Work item:
Copy out the entries exactly, from the first line to the last.

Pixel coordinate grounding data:
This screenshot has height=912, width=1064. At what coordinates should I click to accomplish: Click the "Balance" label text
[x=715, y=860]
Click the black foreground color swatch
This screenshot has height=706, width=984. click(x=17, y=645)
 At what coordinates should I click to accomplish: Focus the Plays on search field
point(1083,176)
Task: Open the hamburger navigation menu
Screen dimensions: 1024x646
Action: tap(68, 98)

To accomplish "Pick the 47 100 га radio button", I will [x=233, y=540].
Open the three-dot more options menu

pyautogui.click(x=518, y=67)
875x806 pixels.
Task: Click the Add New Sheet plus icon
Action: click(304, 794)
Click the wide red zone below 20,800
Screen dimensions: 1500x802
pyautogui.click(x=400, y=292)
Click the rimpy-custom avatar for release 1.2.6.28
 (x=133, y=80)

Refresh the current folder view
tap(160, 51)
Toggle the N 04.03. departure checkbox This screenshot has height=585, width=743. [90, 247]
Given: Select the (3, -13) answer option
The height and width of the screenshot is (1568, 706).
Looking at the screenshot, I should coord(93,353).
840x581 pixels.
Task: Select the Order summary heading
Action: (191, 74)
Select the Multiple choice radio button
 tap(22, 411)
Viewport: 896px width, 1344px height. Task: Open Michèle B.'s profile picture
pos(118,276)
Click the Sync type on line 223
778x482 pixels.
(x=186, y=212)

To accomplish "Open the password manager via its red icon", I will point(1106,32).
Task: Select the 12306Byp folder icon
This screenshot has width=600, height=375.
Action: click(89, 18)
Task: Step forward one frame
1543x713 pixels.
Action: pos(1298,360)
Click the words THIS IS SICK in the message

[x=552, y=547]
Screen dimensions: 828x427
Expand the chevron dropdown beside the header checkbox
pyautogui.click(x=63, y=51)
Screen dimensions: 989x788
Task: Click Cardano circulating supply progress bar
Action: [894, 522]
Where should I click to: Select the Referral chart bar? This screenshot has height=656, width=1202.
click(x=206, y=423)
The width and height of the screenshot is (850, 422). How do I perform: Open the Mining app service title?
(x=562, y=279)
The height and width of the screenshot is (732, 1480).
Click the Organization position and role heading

Your solution:
This screenshot has height=912, width=1064. At what coordinates should I click to accomplish: Click the "Balance" label text
[x=715, y=860]
Click the black foreground color swatch
This screenshot has height=706, width=984. click(x=17, y=645)
 At what coordinates should I click to accomplish: Focus the Plays on search field
point(1083,176)
Task: Open the hamburger navigation menu
Screen dimensions: 1024x646
Action: tap(68, 98)

To accomplish "Pick the 47 100 га radio button", I will [x=233, y=540].
Open the three-dot more options menu

pyautogui.click(x=518, y=67)
875x806 pixels.
Task: Click the Add New Sheet plus icon
Action: click(304, 794)
Click the wide red zone below 20,800
Screen dimensions: 1500x802
pyautogui.click(x=400, y=292)
Click the rimpy-custom avatar for release 1.2.6.28
 (x=133, y=80)

Refresh the current folder view
tap(160, 51)
Toggle the N 04.03. departure checkbox This screenshot has height=585, width=743. [90, 247]
Given: Select the (3, -13) answer option
The height and width of the screenshot is (1568, 706).
Looking at the screenshot, I should coord(93,353).
840x581 pixels.
Task: Select the Order summary heading
Action: (191, 74)
Select the Multiple choice radio button
 tap(22, 411)
Viewport: 896px width, 1344px height. Task: Open Michèle B.'s profile picture
pos(118,276)
Click the Sync type on line 223
778x482 pixels.
(x=186, y=212)

To accomplish "Open the password manager via its red icon", I will point(1106,32).
Task: Select the 12306Byp folder icon
This screenshot has width=600, height=375.
Action: click(89, 18)
Task: Step forward one frame
1543x713 pixels.
Action: pos(1298,360)
Click the words THIS IS SICK in the message

[x=552, y=547]
Screen dimensions: 828x427
Expand the chevron dropdown beside the header checkbox
pyautogui.click(x=63, y=51)
Screen dimensions: 989x788
Task: Click Cardano circulating supply progress bar
Action: [894, 522]
Where should I click to: Select the Referral chart bar? This screenshot has height=656, width=1202.
click(x=206, y=423)
The width and height of the screenshot is (850, 422). How do I perform: Open the Mining app service title?
(x=562, y=279)
The height and width of the screenshot is (732, 1480).
Click the Organization position and role heading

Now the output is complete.